Intro

I love monitoring. I really do… Probably anyone who has worked as an SRE or has been on call shares the same sentiment. Staring at a bunch of big screens for hours, every day waiting for that… alert?

Throughout the years we’ve had the chance to play with myriads of monitoring tools, targeting all kinds of systems. From your classic basement servers to your modern platform agnostic microservices. Some promised being open source, some being easier to use, but they all shared one key flaw:

Someone had to configure the entire system, and chances were you would be that person.

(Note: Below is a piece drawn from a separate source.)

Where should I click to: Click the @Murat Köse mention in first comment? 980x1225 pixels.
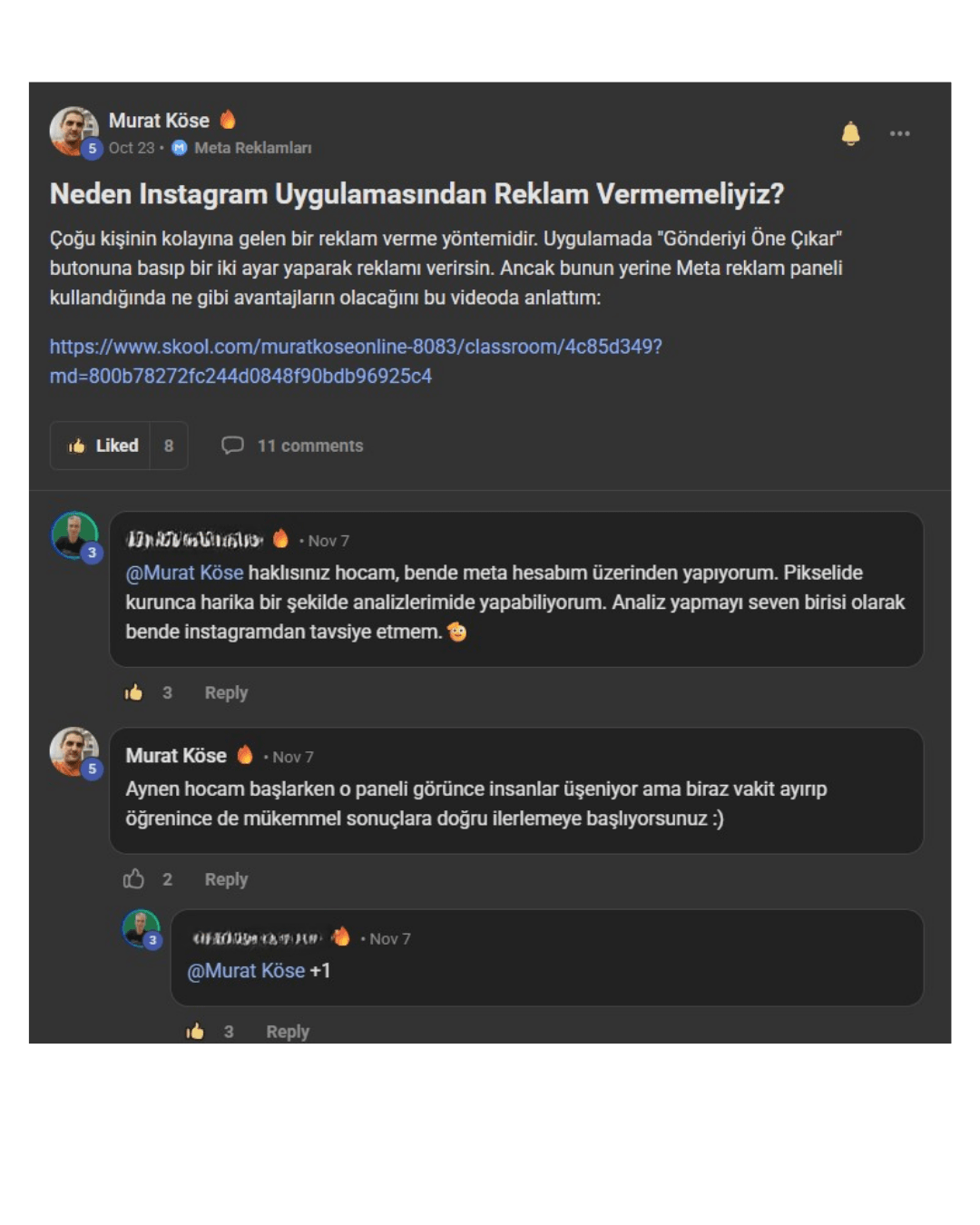185,573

Consequently, sharing all this monitoring love, even with other devs, proved to be really hard. Sometimes they did not like what you did there or simply did not even have a clue on what you were rambling about…

Luckily enough, it’s 2020 already and the way we are developing and deploying software has changed significantly over the last few years, or at least it should have. The same should happen with the tools we are using to monitor our systems. Why? Well, amongst many reasons out there like microservices, faster delivery, agile, devops, k8s etc. there is one really important reason… To spread the monitoring love with everyone in your team!

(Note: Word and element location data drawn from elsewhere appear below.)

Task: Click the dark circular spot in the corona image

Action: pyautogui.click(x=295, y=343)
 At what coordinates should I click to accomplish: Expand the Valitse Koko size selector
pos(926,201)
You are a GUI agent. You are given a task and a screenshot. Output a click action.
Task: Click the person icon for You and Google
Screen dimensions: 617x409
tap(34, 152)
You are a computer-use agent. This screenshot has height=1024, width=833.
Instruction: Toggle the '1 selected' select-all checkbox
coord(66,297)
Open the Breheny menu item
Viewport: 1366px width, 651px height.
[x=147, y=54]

Developing software is a team effort and reliability should be a team effort as well. You cannot expect one guy to detect and fight the fire alone. That’s why you should embed ownership in everyone’s work. Everyone in your team should look after the code they are writing when it reaches production. Hence, your team should write checks/tests, and these checks/tests should seamlessly integrate into your monitoring solution. Endpoints checks, health statuses etc. should be software. Everything should be written as a code, version controlled and always there for you to deploy it again and again. How can you achieve that? I think it is time to talk about SensuGo and how we recently used it to deploy a self-service monitoring solution on AWS for one client we were working for.

SensuGo has been around for a while but recently it has been completely re-rewritten in Go! The new tool as you can imagine is now called SensuGo, which sounds cool right? However, was it just the name and the code that has changed? Not really…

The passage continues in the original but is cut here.